Citing research by his organization Mark Fielding, chief executive of ISME, the Irish Small and Medium Enterprises Association, claimed that lack of credit has destroyed thousands of small businesses since the economy began to falter in mid-2008.
"55 percent of businesspeople who have approached their banks looking for extensions to their overdrafts or term loans have been refused... at the best of times in Ireland the refusal rate would be about 20 percent," Fielding said.
An additional difficulty for small businesses is that customers are taking longer than before - an average of 75 days - to settle their bills.
"They're left without any means of support," Fielding said, adding that the owners of small businesses that go under are not automatically entitled to unemployment benefit. "The people who have actually created the wealth over the last number of years are now left without any state support."
Bringing order to the 'Wild West'
Fielding supports the inquiry, believing that it will teach valuable lessons and help restore the country's shattered reputation for financial probity. This has worsened since 2005 the New York Times dubbed Ireland 'Europe's Wild West' in reference to its lightly-regulated business culture.

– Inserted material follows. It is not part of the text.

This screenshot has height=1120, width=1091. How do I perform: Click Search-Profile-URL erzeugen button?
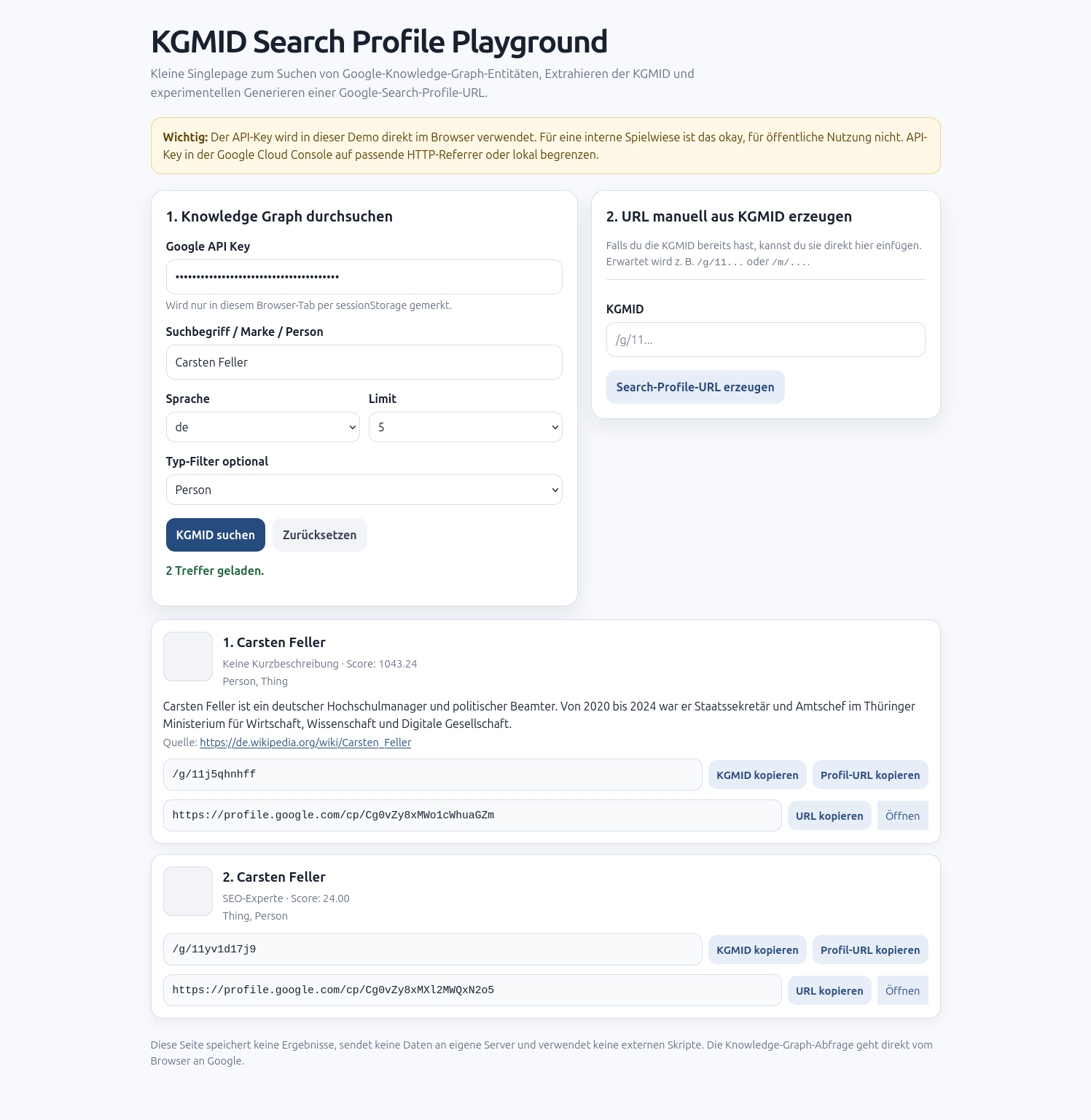[x=695, y=387]
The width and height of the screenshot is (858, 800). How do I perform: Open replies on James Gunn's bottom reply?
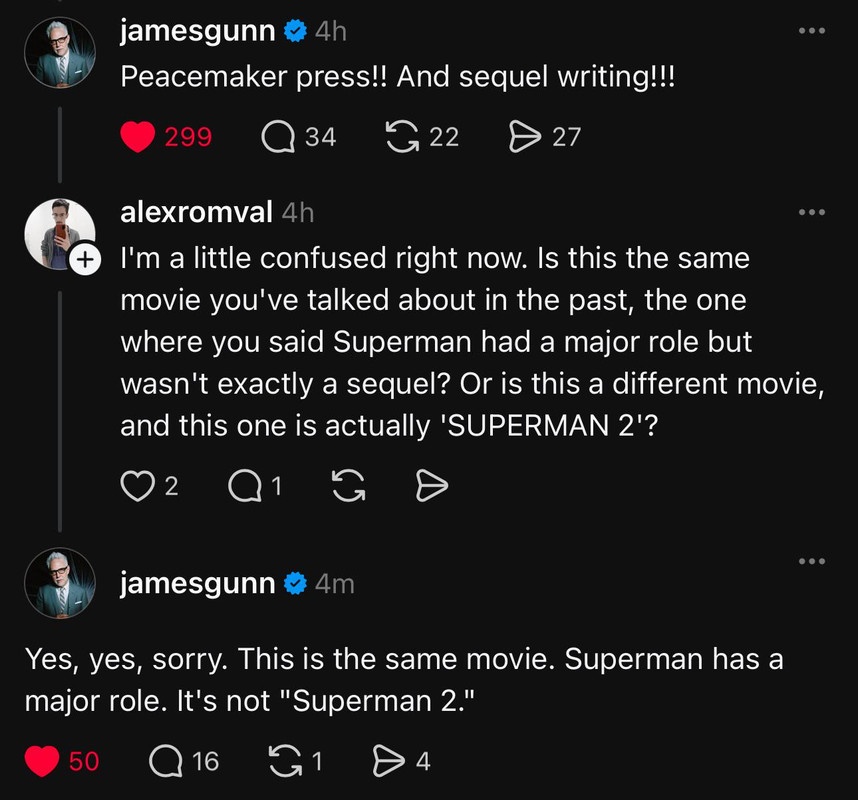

Others believe that the inquiry, which will do much of its work in private, will be of limited usefulness. Sean FitzPatrick and other fallen bankers thrived during the boom, an age of 'crony capitalism', according to Burton. They were part of a 'golden circle' of bankers, politicians and developers' she said. She would prefer an open parliamentary investigation into the 'golden circle' and direct questioning of the bankers. But such a process is legally and constitutionally difficult in Ireland.
She claimed that the nature of the inquiry suits the government. Brian Lucey, an associate professor of finance at Dublin's Trinity College, agreed. "The inquiry has been very deliberately structured by the government to prevent in effect an investigation into the political decisions taken in relation to th e country's banks," he said.
Referring to the blanket guarantee given the banks on 29 September 2008 he claimed that "18 months on we are still no clearer why some banks weren't allowed to go to the wall. And I've always thought that capitalism without failure is like religion without sin".
Joan Burton believes that date is significant: it was the day before Anglo-Irish, 'a lead actor in the destruction of Irish banking' published its year-end figures.
"The banks in effect have got away with it," Lucey added, arguing that the blanket guarantee makes it difficult to reform or restructure them. Any recommendations the inquiry makes may prove difficult for the government to effect, he believes.